*Source passage*:
-- BEGIN --

Resampling methods

Bootstrapping the sample median

The following program generates an artificial sample of size 50 from the standard normal and bootstraps the distribution of the sample mean and median. Note that the theoretical standard error of the sample median for the standard normal of size n is Ö (0.5p / n) which is approximately 0.177 for n = 50. By comparison, the standard error of the sample mean is Ö(1 / n) » 0.141.

 
' bootstrap sample mean and median ( 11/2/99 h)
' series proc version (slower than matrix version)
' last revised 3/07/2007
 
 
' set size of sample
!n = 50
 
' create workfile
wfcreate bootmed1 u 1 !n
 
' set seed of random number generator
rndseed 456
 
' generate pseudo-draws from a standard normal
series x = nrnd
 
' set number of bootstrap replications
!reps = 10000
 
' store means and medians in matrix
matrix(!reps,2) out
 
' bootstrap loop
tic
for !i = 1 to !reps
   ' generate bootstrap sample
   x.resample x_b
   ' store bootstrap median
   out(!i,1) = @median(x_b)
   ' store bootstrap mean
   out(!i,2) = @mean(x_b)
next
scalar elp = @toc
 
' display descriptive statistics
show out.stats
 
' theoretical standard error of median from normal
' se(med) = 1 / ( 2*m*(obs)^0.5 )
' where m is the median value
' (Kendall-Stuart, 1977, 4th ed, vol 1, p.252)
!pi = @acos(-1)
scalar se_med = @sqrt(0.5*!pi/!n)
scalar se_mea = @sqrt(1/!n)
 
' convert bootstrap sample into series
expand 1 !reps
smpl 1 !reps
 
series out_medi
series out_mean
group gout out_medi out_mean
mtos(out, gout)
 
' display results in table
table tab
setcolwidth(tab,1,20)
 
tab(1,2) = "median"
tab(1,3) = "mean"
 
setline(tab,2)
 
tab(3,1) = "bootstrap mean:"
tab(3,2) = @mean(out_medi)
tab(3,3) = @mean(out_mean)
 
tab(4,1) = "bootstrap s.d.:"
tab(4,2) = @stdev(out_medi)
tab(4,3) = @stdev(out_mean)
 
tab(5,1) = "theoretical s.d.:"
tab(5,2) = se_med
tab(5,3) = se_mea
 
setline(tab,6)
 
tab(7,1) = "sample size = "
tab(7,2) = @str(!n)
 
tab(8,1) = "bootstrap replications = " 
tab(8,2) = @str(!reps)
 
tab(9,1) = "elapsed time = " 
tab(9,2) = @str(elp) + " seconds"
show tab
 

The following is the matrix function version of the above program that produces identical results, but takes less time to process.

 
' bootstrap sample mean and median
' matrix function version (faster than series version)

-- END --

According to the resampling page above, how does the matrix function version of the program compare with the series version?

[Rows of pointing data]
-- BEGIN --

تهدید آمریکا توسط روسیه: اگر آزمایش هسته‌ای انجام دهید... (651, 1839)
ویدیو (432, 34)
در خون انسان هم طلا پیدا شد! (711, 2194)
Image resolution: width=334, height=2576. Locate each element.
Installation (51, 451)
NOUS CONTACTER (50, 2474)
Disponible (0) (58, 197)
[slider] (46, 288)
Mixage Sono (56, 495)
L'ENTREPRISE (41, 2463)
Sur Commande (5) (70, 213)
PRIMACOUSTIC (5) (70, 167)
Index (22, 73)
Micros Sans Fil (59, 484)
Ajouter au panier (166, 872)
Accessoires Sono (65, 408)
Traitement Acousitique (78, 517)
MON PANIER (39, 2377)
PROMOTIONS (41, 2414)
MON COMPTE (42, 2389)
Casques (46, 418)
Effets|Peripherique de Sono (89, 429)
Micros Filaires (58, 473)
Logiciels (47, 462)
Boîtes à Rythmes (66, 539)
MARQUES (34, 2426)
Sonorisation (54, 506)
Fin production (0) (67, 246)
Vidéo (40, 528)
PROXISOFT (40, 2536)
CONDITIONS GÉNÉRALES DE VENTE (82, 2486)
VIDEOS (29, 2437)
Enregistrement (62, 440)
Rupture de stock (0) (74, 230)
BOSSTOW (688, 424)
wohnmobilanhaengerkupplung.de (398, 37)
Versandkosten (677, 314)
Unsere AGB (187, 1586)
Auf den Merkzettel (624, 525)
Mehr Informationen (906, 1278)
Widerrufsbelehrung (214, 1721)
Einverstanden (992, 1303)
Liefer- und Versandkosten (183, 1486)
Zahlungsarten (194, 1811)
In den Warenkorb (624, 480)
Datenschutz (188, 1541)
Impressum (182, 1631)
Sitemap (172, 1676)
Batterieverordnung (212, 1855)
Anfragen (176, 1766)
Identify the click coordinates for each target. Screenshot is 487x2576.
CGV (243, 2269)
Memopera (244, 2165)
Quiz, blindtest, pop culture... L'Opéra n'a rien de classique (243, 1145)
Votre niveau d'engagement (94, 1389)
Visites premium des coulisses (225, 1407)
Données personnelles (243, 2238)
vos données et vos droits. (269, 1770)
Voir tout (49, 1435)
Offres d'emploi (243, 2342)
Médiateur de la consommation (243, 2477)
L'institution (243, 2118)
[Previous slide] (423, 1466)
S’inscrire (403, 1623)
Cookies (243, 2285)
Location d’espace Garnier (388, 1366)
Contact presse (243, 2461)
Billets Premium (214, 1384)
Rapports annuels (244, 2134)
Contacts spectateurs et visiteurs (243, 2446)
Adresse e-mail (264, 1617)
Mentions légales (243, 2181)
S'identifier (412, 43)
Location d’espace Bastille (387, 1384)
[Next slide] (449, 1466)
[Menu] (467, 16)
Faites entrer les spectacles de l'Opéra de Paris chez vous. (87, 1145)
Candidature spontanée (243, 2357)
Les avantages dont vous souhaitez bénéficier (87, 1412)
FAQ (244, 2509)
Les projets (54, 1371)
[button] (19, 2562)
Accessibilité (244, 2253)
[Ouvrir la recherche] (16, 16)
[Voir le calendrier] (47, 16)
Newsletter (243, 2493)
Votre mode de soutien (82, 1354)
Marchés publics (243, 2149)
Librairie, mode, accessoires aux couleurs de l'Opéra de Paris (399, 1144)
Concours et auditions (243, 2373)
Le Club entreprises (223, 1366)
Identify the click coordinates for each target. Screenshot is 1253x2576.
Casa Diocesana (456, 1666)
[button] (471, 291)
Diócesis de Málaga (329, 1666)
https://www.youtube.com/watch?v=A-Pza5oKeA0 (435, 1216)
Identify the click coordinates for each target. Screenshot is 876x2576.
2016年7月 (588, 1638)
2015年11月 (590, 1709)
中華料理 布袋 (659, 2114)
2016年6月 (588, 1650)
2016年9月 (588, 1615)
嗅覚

-- END --

*Task answer*: It produces identical results but takes less time to process.